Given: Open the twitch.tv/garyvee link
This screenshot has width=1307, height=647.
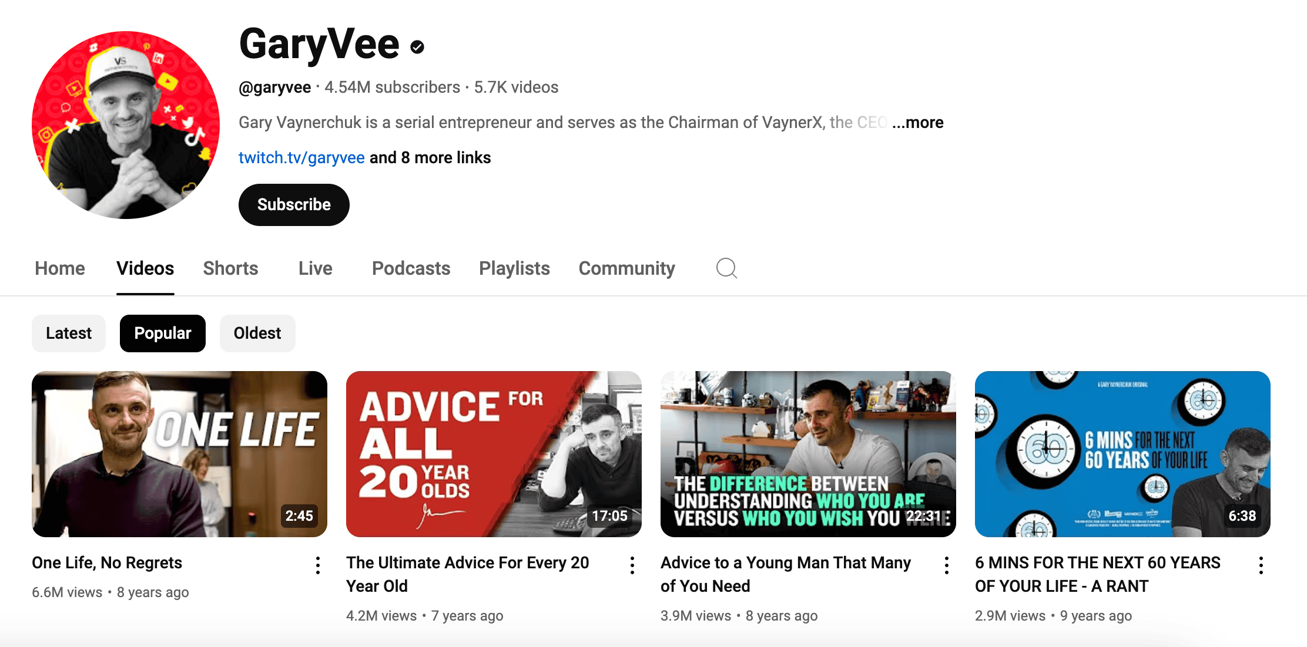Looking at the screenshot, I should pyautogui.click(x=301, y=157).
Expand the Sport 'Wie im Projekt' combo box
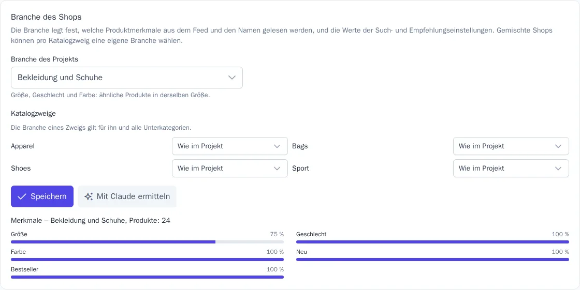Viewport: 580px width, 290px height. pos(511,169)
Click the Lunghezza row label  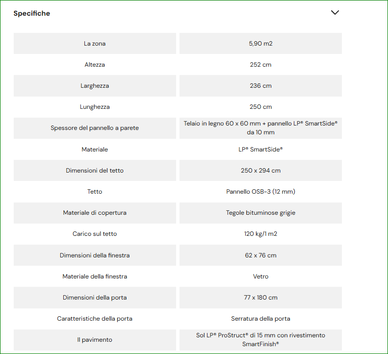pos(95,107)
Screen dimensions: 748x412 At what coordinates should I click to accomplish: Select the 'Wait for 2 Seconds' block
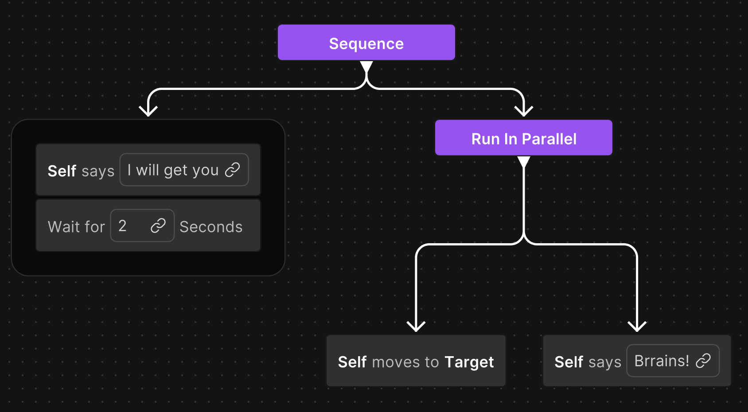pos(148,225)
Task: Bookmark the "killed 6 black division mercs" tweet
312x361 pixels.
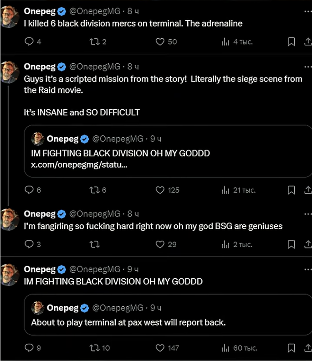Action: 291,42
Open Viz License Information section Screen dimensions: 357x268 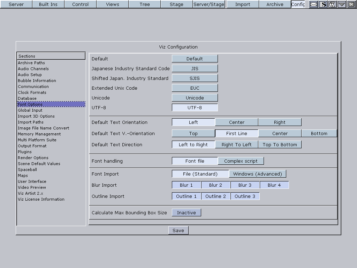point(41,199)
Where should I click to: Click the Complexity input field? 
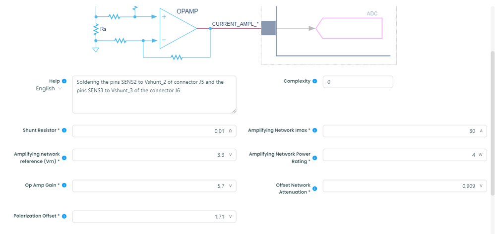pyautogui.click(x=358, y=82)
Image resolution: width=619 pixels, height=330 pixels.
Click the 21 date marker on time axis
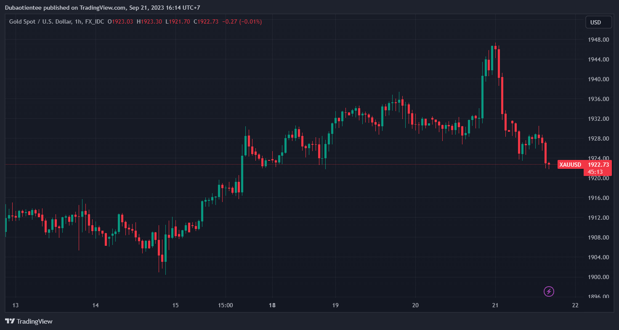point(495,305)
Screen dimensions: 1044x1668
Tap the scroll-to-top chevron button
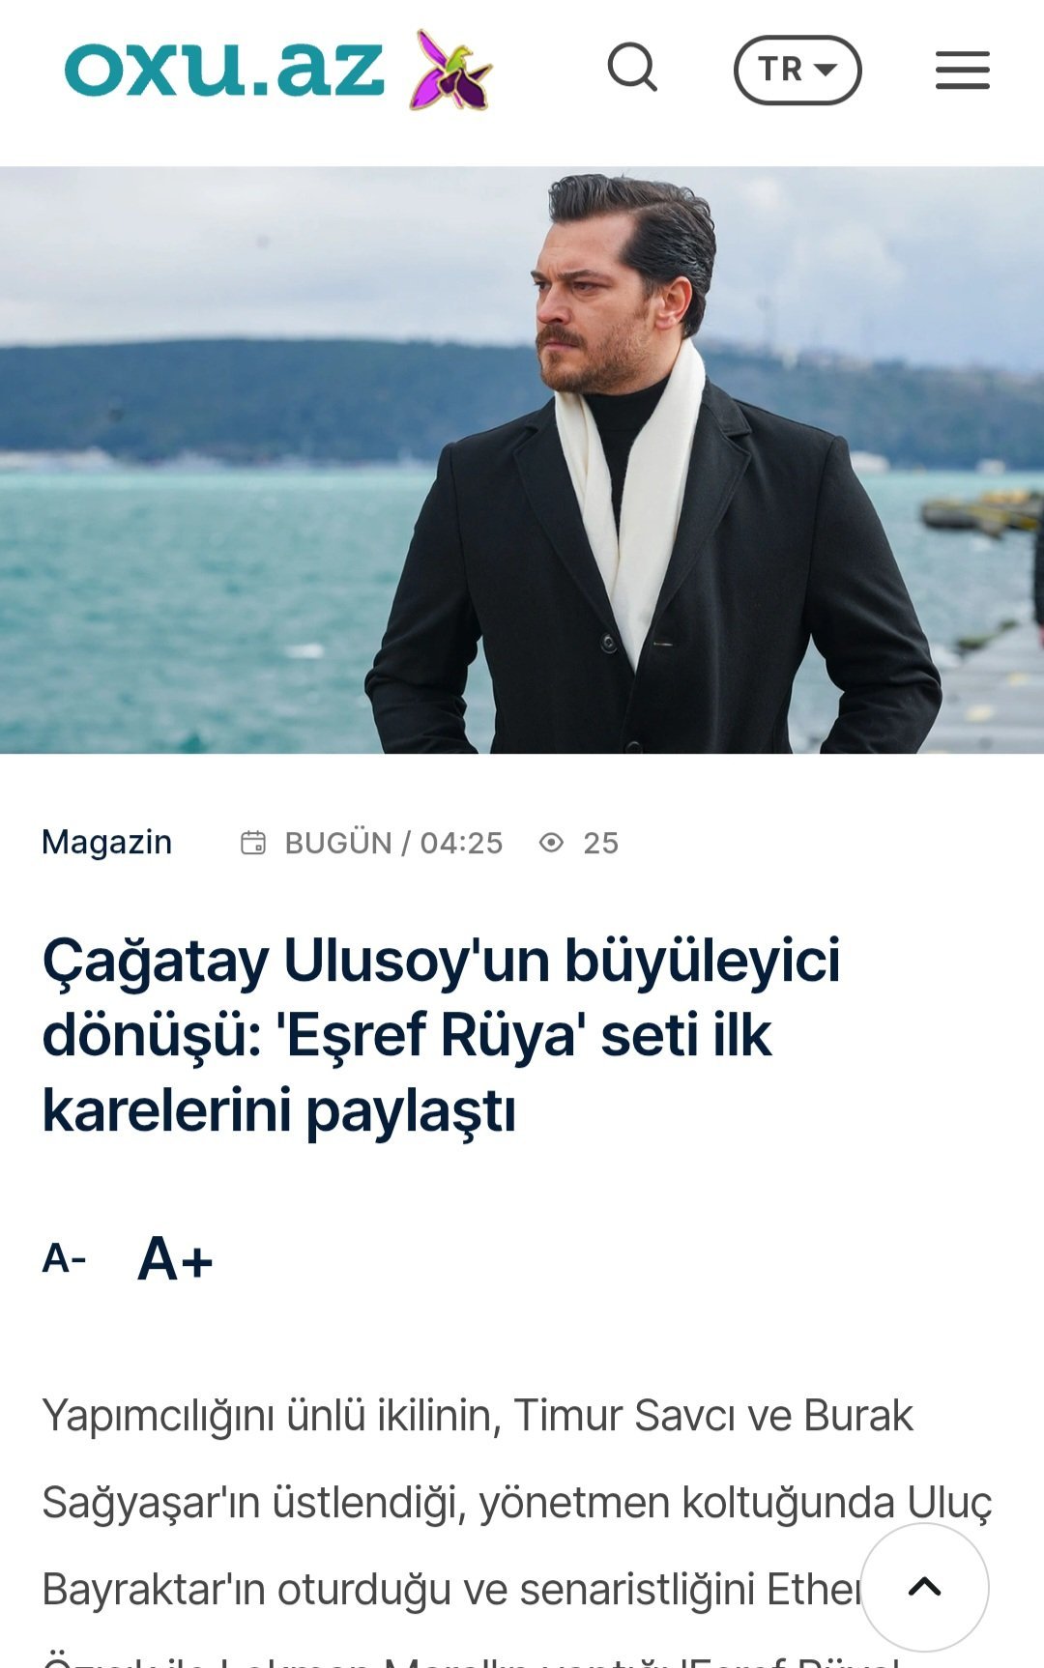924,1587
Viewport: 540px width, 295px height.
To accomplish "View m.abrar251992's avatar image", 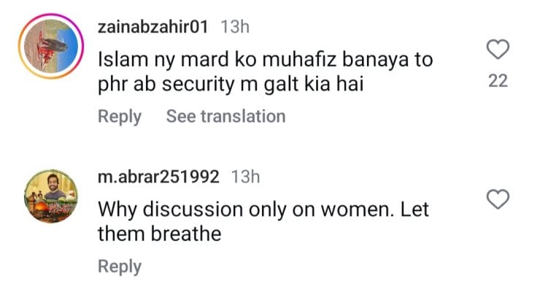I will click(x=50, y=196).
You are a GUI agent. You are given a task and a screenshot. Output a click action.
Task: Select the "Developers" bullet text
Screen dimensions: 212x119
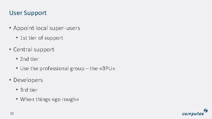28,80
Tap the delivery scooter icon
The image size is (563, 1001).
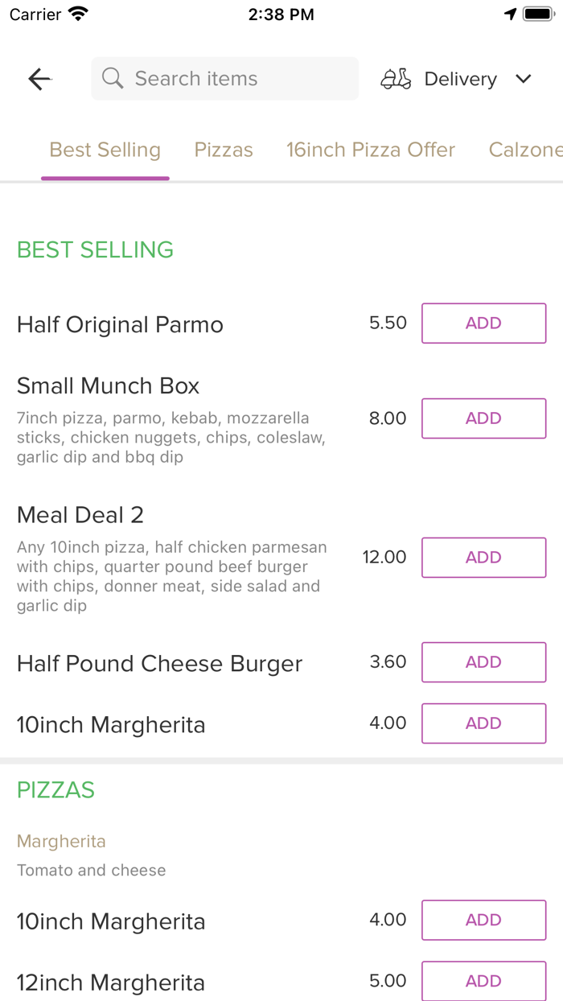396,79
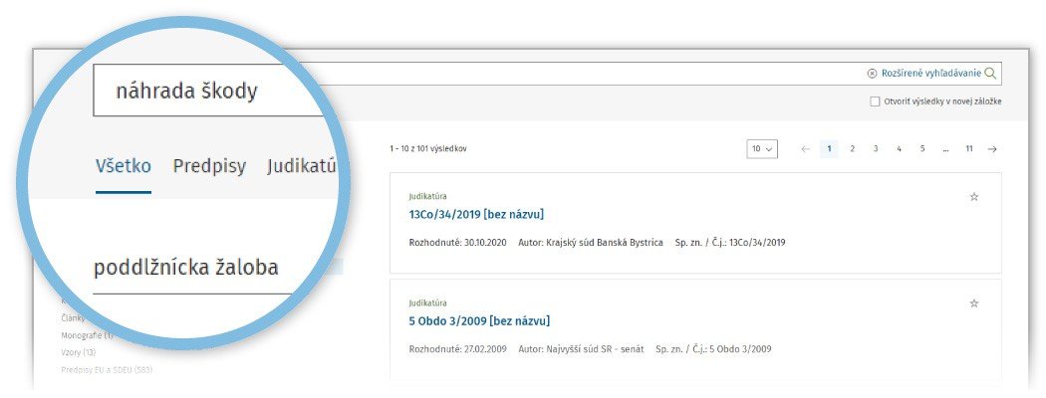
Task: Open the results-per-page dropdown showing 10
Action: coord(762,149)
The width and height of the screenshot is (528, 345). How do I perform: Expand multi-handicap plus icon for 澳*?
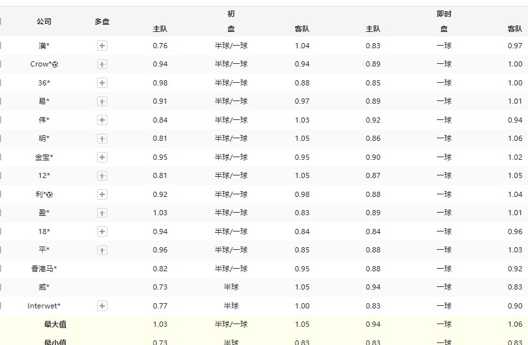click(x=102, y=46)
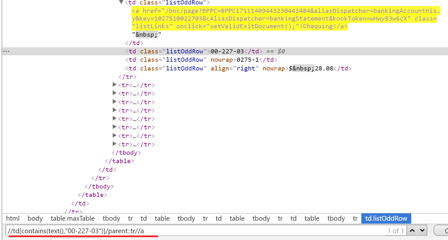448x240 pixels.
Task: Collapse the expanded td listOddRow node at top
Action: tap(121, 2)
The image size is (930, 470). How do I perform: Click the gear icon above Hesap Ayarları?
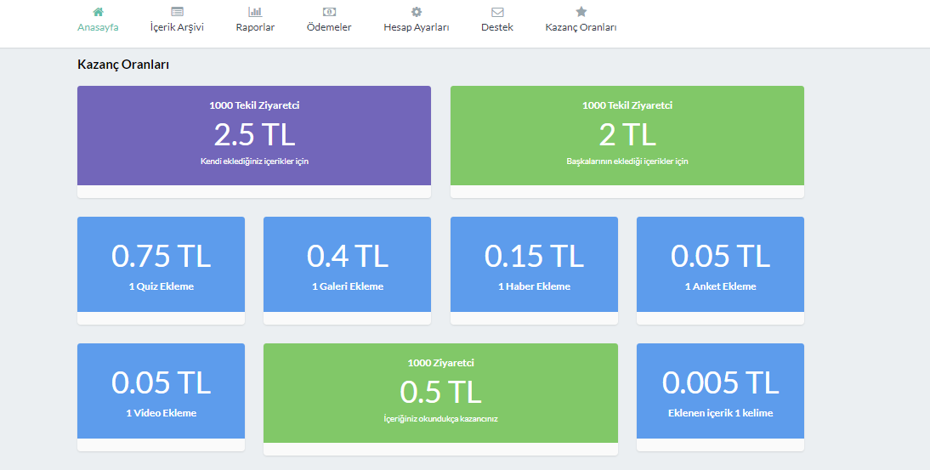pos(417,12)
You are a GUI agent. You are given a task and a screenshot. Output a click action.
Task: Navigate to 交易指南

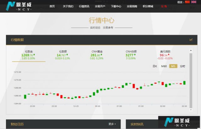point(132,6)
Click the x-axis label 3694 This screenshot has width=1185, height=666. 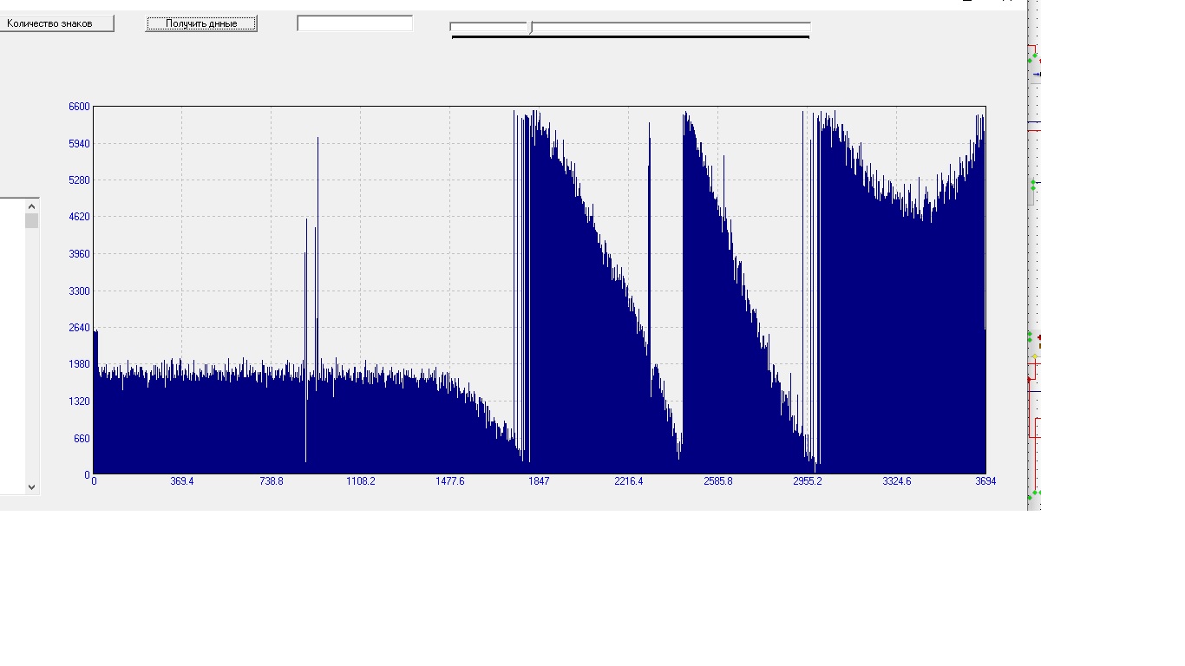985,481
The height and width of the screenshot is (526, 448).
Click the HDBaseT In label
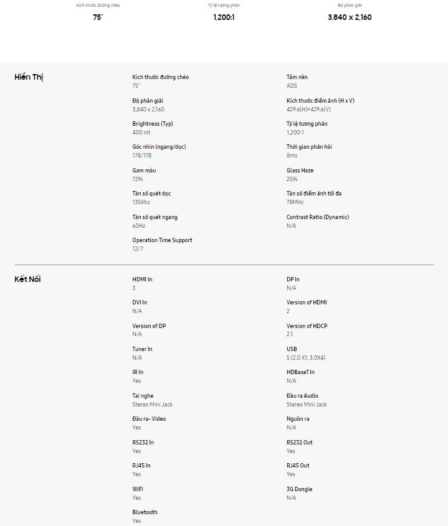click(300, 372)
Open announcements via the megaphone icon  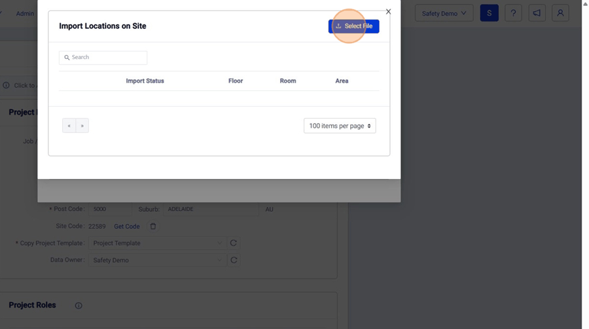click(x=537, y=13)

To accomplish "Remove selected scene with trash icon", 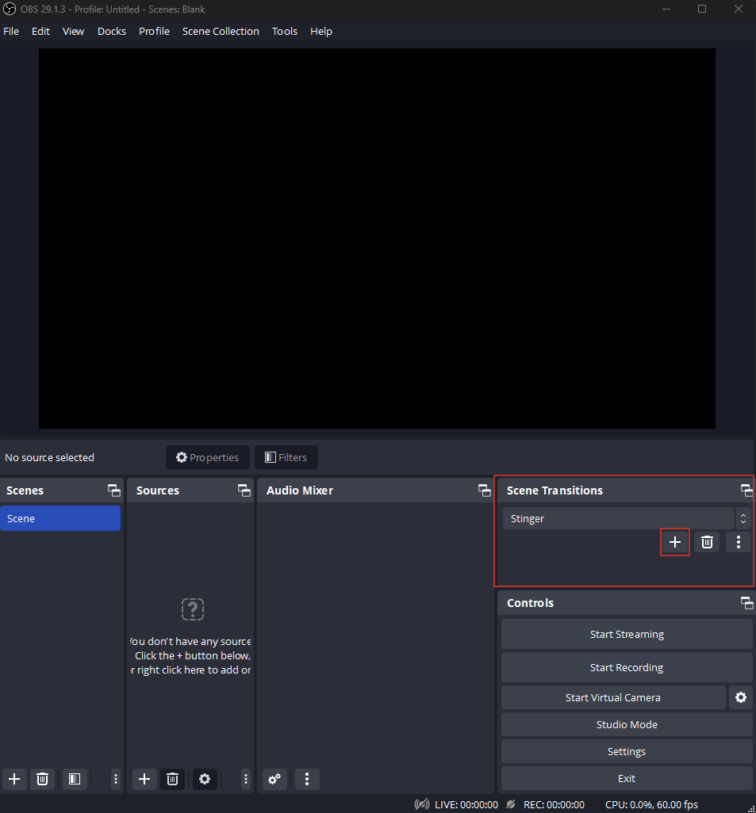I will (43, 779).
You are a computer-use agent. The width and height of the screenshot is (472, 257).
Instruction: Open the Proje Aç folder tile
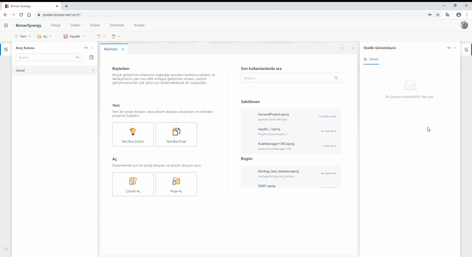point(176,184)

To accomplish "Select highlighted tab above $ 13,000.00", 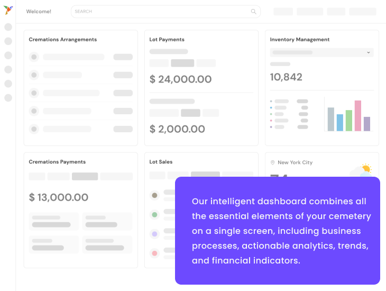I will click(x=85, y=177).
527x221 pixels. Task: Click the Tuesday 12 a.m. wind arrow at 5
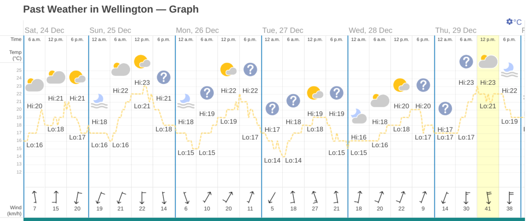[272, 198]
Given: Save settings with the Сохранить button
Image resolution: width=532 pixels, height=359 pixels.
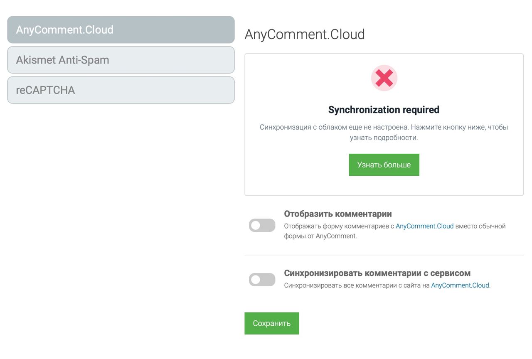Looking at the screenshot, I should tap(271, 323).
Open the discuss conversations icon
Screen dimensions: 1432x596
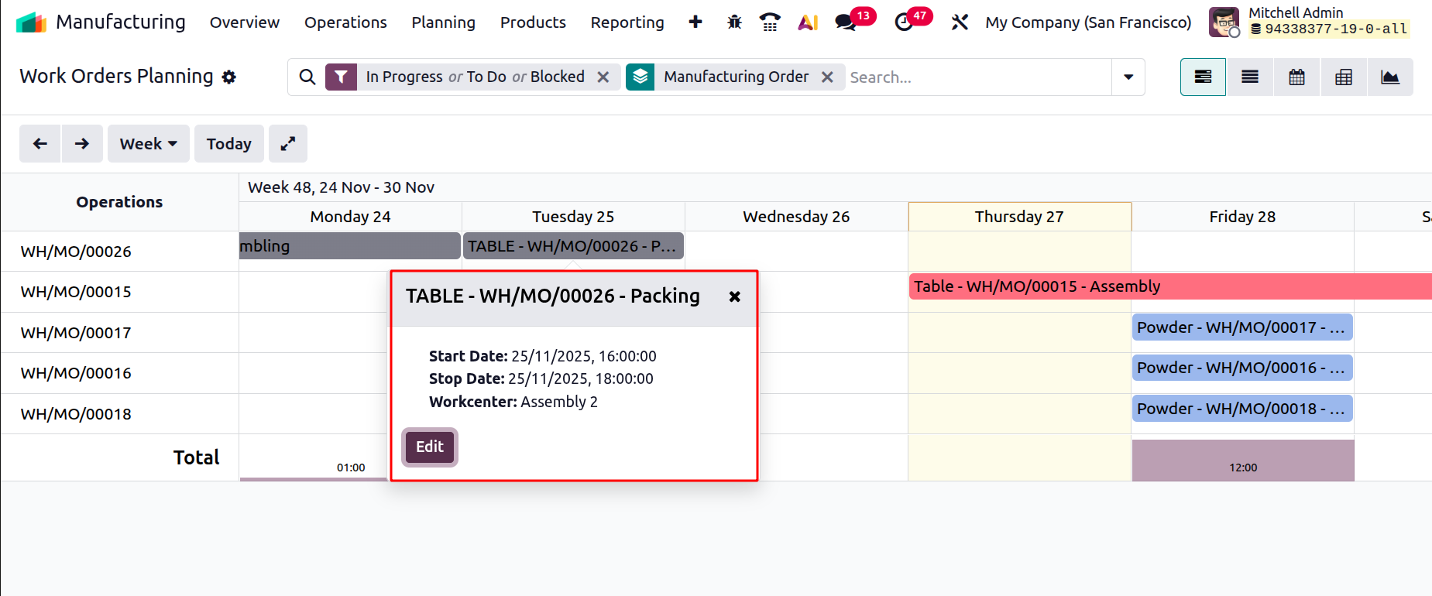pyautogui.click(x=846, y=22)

- _Work instruction_:
Without any pictures, please write out the lines from the one containing "Image resolution: width=532" through the final line of the data, exactly and inclusive of both ends.

- _The answer_:
Image resolution: width=532 pixels, height=359 pixels.
Looking at the screenshot, I should tap(271, 323).
Open the discuss conversations icon
Screen dimensions: 1432x596
pyautogui.click(x=846, y=22)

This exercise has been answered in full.